TASK BRIEF:
From the line containing "Task: Click the" to the last line of the listing, transcribe exactly and add nothing else; keep both ends and omit pictures.
--------------------------------------------------
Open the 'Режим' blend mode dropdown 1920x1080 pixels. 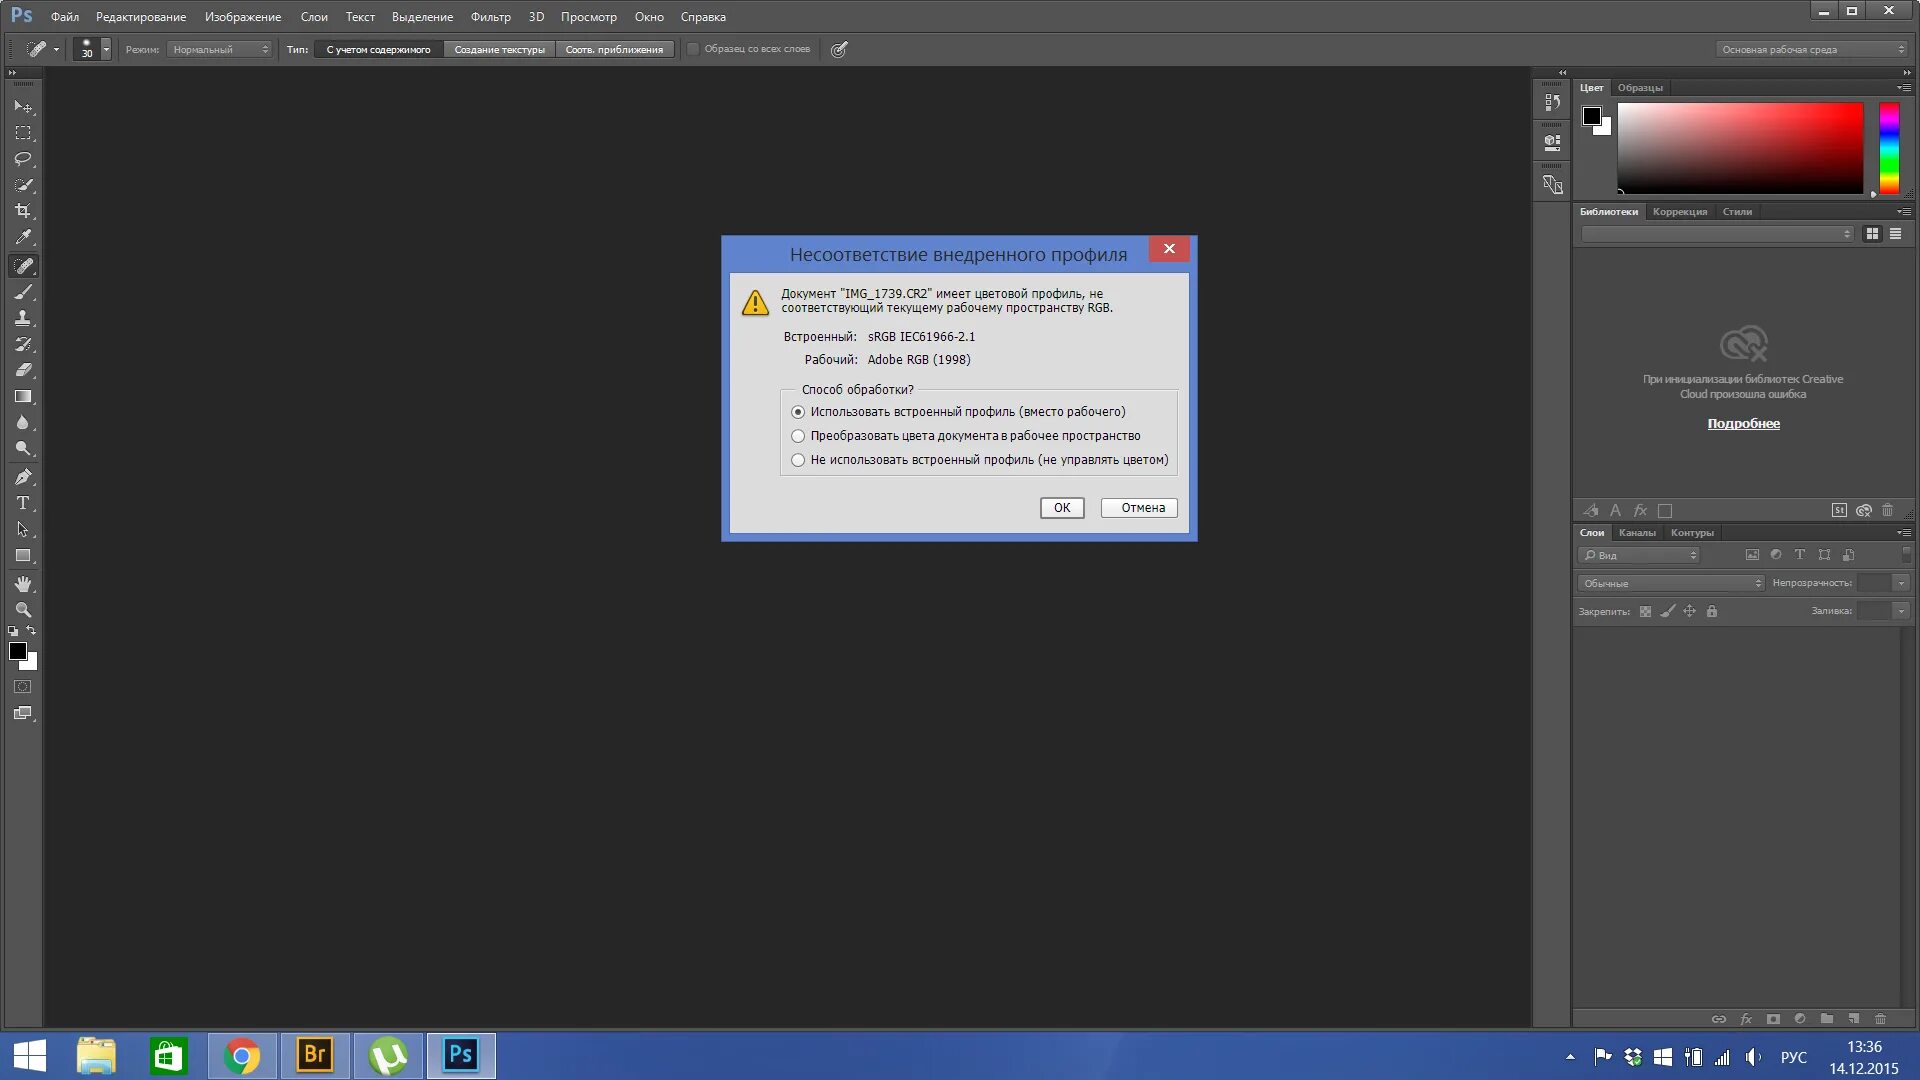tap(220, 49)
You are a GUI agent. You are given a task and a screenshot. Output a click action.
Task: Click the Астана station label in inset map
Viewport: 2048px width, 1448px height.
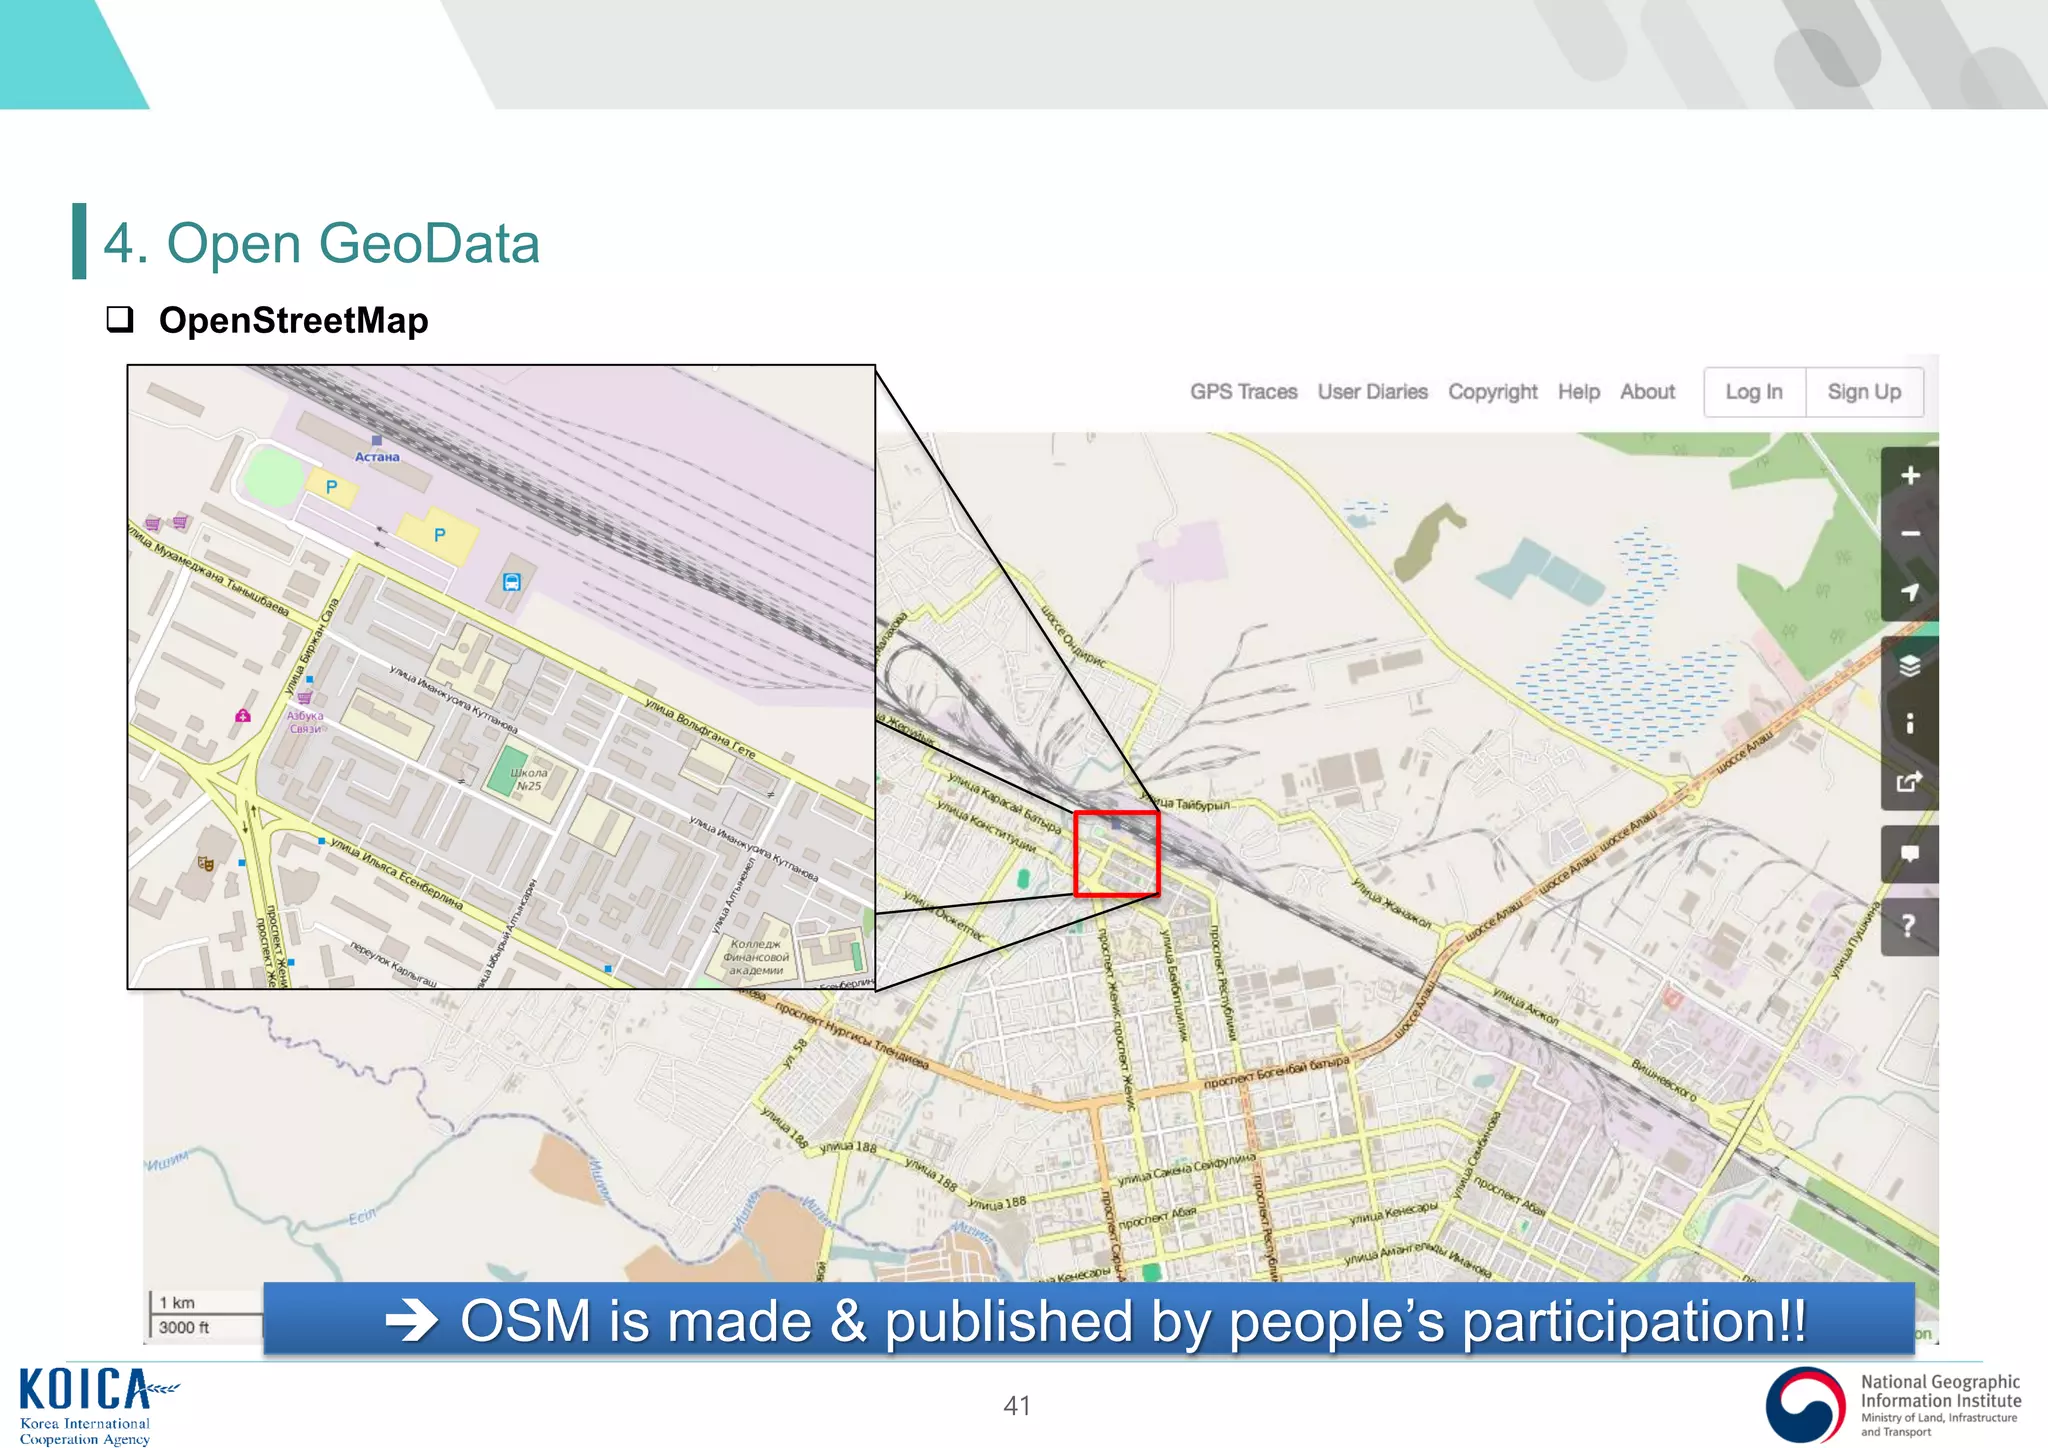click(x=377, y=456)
--------------------------------------------------
ANSWER FOR THIS EXERCISE:
Task: Click the Астана station label in inset map
Viewport: 2048px width, 1448px height.
click(x=377, y=456)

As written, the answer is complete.